Understanding Model Performance

During training, you’ll see output that looks something like this:

Epoch 3/10
loss: 0.42 - accuracy: 0.85 - val_loss: 0.60 - val_accuracy: 0.78

Here’s what those values mean:

Loss: This is the value of the loss function — how wrong the model’s predictions are on average. Lower is better.

Accuracy: This is the percentage of correctly classified images. It’s intuitive, but not always enough on its own — especially for imbalanced datasets.

You’ll usually see: Decrease in loss of training and validation -> Model is learning and generalizing well Decrease in Training loss, increase in validation loss -> Model is overfitting Both losses flat or erratic -> Learning rate might be too high or too low

Let’s see it in action!

Frameworks: TensorFlow vs PyTorch

There are several frameworks available to build CNNs, with TensorFlow and PyTorch being the most widely used. Both are open-source and work in Python.

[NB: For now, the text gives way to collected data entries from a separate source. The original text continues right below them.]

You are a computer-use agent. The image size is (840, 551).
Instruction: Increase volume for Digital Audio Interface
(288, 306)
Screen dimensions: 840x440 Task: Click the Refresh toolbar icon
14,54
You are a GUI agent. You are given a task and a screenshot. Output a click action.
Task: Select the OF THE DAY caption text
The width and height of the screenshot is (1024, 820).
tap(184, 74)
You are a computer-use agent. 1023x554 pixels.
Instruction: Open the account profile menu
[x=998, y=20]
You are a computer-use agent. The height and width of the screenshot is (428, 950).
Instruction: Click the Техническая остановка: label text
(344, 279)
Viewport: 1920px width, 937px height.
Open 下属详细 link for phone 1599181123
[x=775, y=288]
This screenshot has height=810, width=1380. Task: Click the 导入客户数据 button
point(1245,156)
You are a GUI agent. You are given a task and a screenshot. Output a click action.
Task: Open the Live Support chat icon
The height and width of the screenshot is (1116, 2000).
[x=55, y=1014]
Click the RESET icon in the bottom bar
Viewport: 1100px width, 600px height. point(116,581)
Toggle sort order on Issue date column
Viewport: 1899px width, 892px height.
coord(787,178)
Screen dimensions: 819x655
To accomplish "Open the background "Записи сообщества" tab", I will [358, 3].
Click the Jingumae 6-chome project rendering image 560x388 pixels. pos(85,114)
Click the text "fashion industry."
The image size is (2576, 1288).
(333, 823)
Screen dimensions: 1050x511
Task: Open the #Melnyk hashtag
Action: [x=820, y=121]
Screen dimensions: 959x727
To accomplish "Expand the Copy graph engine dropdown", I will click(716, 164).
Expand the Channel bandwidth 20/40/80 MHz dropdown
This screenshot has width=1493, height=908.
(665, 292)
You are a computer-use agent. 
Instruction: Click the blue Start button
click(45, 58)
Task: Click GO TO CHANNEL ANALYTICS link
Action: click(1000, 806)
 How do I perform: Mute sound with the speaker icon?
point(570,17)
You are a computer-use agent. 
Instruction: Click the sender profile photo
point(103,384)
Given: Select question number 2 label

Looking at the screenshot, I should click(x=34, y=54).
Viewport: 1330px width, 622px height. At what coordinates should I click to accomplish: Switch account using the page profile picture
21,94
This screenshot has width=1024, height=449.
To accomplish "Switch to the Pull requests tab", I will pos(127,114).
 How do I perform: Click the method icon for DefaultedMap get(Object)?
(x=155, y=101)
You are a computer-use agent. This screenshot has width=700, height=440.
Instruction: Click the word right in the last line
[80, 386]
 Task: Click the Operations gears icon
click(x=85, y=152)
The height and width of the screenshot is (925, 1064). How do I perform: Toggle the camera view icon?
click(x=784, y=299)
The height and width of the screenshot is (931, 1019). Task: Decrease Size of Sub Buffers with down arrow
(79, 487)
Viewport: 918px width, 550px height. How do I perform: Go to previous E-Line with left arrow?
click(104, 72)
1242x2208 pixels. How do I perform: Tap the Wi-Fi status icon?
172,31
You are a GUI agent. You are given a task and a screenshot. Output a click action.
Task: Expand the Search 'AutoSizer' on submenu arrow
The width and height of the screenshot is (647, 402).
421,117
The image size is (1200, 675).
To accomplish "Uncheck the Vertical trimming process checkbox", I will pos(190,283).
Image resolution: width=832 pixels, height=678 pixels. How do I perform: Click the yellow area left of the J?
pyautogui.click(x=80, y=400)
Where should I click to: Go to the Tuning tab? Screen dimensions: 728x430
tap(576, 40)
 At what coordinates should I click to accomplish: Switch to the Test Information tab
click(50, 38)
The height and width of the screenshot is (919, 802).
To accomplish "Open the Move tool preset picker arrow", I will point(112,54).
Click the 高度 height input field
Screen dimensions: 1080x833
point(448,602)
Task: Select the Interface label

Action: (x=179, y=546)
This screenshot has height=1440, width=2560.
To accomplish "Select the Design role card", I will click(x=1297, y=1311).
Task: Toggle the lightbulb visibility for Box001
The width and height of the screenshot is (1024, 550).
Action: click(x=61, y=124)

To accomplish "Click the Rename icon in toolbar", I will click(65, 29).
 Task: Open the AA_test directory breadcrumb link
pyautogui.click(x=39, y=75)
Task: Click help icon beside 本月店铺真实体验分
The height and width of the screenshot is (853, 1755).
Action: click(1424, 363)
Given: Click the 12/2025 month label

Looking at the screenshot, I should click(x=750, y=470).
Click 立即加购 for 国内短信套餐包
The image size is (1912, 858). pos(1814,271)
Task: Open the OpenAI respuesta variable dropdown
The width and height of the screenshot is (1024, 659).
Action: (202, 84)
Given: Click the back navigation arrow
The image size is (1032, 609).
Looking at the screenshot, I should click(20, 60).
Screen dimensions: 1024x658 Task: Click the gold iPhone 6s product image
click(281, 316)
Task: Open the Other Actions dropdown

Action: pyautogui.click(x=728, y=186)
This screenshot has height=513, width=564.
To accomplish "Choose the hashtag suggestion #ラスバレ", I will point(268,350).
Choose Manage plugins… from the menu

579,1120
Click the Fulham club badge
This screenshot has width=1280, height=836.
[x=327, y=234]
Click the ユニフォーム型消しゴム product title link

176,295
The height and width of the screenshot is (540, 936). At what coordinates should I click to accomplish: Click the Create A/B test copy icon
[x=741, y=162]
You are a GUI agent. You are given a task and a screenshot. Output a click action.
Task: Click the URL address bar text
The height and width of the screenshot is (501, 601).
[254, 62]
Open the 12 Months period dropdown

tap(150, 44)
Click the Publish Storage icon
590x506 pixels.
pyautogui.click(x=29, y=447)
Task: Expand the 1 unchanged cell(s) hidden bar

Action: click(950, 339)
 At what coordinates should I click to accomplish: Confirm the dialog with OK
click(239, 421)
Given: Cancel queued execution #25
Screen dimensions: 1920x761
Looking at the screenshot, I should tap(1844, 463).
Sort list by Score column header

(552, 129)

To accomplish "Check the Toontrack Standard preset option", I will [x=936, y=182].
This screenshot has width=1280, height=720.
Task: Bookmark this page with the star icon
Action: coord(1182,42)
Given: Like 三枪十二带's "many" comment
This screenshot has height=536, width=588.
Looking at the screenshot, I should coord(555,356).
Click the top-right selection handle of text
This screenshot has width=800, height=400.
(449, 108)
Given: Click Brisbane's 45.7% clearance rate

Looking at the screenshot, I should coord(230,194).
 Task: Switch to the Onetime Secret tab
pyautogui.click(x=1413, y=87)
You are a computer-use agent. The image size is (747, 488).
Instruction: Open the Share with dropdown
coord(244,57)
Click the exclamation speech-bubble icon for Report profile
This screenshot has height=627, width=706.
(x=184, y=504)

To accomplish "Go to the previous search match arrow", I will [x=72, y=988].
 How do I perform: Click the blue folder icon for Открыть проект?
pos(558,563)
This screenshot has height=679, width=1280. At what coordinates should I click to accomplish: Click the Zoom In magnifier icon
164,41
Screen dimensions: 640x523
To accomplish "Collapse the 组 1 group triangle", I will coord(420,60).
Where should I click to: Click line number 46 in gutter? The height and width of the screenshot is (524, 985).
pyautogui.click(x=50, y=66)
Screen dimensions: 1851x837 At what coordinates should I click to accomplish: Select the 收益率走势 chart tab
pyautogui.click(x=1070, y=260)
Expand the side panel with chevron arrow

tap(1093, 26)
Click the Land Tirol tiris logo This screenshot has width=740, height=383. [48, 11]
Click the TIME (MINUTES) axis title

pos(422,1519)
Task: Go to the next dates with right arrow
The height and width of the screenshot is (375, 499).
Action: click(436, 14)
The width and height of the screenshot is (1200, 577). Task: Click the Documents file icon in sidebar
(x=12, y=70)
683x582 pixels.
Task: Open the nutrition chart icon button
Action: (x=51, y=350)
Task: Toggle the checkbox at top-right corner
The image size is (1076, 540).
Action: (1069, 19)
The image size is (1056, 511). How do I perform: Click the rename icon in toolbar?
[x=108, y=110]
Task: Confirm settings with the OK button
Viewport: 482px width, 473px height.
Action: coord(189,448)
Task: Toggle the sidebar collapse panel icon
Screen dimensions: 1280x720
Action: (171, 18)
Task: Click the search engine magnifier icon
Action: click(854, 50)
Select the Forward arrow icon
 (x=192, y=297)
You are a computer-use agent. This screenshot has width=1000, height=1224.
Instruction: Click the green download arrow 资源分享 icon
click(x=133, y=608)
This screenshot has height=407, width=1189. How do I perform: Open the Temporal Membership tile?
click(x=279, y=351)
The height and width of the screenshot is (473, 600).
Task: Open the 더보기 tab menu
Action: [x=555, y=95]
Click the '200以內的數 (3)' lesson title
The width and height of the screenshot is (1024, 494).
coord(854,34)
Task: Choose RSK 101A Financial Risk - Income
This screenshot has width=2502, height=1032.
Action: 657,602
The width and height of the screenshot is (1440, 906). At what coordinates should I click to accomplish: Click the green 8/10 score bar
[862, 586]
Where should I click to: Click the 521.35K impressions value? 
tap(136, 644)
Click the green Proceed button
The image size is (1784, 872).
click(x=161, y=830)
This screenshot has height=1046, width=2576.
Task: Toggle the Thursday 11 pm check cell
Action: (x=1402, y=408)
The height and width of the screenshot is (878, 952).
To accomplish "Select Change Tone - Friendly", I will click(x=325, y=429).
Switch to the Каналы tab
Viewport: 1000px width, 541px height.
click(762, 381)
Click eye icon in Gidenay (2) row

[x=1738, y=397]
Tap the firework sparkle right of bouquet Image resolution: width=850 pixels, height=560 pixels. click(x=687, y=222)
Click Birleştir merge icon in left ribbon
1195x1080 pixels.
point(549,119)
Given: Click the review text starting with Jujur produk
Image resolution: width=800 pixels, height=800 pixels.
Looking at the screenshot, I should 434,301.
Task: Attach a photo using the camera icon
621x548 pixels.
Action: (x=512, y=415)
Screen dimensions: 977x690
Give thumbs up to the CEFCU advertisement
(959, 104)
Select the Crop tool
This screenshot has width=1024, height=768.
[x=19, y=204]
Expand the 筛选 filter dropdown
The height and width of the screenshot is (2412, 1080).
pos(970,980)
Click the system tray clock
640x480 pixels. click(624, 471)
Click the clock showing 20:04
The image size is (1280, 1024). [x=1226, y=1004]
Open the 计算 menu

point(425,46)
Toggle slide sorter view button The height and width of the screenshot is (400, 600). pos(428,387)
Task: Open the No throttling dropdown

TensorFlow was developed by Google. It’s widely used in industry

PyTorch was developed by Meta (formerly Facebook). It’s a bit more flexible in model building, especially for experimentation.

You can find a detailed explanation how to code a model in these two frameworks here

get pretrainded models / prefitted architectures

Instead of doing everything from scratch, you might want to build upon prefitted detection architecture (a design of a deep neural network), such as YOLO. YOLO is a neural network architecture for object detection. There are pretrained YOLO models available for common tasks.